■ **TASK DIRECTIONS**: Answer with one number: the count of lines in the listing below that hold the word "resolution".

*** DATASET CONTENT ***

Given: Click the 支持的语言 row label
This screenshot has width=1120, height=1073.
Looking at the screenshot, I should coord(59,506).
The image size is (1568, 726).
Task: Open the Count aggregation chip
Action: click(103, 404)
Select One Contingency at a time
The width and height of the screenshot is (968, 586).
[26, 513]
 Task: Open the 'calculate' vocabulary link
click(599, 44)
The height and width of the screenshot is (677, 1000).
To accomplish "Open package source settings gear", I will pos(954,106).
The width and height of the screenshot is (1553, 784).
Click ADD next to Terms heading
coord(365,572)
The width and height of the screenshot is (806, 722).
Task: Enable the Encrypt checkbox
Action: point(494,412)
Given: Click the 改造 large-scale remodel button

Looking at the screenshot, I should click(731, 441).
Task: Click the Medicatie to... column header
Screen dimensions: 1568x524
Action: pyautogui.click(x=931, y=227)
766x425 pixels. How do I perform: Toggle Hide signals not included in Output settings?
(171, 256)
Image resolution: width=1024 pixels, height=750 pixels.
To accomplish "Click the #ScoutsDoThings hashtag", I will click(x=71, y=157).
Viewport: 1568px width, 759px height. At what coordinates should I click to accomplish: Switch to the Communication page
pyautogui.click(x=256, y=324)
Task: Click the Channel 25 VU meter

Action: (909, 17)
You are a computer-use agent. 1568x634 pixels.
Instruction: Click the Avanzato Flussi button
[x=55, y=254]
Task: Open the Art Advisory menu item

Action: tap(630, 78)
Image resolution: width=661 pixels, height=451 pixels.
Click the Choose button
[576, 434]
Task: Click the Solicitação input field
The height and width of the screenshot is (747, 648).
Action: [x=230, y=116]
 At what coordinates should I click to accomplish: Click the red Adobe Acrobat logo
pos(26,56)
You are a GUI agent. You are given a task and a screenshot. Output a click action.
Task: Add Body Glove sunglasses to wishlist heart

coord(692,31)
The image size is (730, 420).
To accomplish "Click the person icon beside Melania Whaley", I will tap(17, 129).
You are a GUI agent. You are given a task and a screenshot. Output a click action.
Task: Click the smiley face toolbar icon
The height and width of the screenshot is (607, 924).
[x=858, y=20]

*** End of DATASET CONTENT ***

■ **WORKED SOLUTION**: 2